Ga direct naar de content

Leraren voortgezet onderwijs vaak ondergewaardeerd

Geplaatst als type:
Geschreven door:
Gepubliceerd om: februari 21 2018

■ Cindy Biesenbeek (SEO Economisch Onderzoek)

Verdient een leraar in het voortgezet onderwijs meer of juist minder dan een vergelijkbare werknemer gemiddeld in de marktsector verdient? Dat hangt af van welk vak deze leraar geeft, en of hij of zij een eerste- of tweedegraads lesbevoegdheid heeft.
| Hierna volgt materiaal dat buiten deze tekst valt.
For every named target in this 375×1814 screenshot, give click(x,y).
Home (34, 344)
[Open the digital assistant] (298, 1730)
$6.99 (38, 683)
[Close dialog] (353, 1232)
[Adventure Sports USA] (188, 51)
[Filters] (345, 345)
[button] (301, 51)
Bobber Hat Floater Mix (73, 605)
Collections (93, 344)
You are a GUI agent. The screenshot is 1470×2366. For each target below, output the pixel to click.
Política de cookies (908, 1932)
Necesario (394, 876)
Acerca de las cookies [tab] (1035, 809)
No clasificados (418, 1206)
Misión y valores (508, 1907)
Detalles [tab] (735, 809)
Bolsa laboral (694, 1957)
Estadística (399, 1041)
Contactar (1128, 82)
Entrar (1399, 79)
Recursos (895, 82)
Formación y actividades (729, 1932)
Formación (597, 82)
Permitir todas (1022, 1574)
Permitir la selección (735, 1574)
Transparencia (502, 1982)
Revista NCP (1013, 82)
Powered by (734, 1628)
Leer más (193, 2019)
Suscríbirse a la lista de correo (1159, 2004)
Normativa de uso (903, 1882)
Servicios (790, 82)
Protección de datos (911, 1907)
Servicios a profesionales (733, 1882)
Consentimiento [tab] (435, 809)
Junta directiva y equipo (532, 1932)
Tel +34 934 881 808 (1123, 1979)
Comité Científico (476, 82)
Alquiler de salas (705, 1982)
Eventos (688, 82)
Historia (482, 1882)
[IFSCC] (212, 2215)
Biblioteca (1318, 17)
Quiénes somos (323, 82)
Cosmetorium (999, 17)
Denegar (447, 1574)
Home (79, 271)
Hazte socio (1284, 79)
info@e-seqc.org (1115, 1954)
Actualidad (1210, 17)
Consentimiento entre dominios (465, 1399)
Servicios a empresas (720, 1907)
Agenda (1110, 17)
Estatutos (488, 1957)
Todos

Het bruto-uurloon van eerstegraadsleraren in bètavakken was in 2016 gemiddeld 8,5 procent lager dan dat van vergelijkbare werknemers in de marktsector, en dat van tweedegraadsleraren gammavakken juist 8,7 procent hoger.

Het bruto-uurloon is berekend door het totale brutoloon waarover een werknemer loonbelasting betaalt te delen door het geregistreerde aantal gewerkte uren. Eventuele bonussen, toeslagen en vakantiegeld zijn bij dit brutoloon inbegrepen. Vervolgens is voor elke werknemer in het voortgezet onderwijs de meest vergelijkbare werknemer in de marktsector gezocht, gebaseerd op kenmerken als leeftijd, geslacht, opleidingsniveau, beroepsniveau, woonregio en of een werknemer voltijd of deeltijd werkt. Ten slotte is voor elke leraar het bruto-uurloon vergeleken met dat van de meest vergelijkbare werknemer in de marktsector. Uit deze loon­vergelijking blijkt dat het gemiddelde bruto-uurloon van alle leraren in het voortgezet onderwijs in 2016 ongeveer 0,6 procent lager was dan dat van vergelijkbare werknemers in de marktsector.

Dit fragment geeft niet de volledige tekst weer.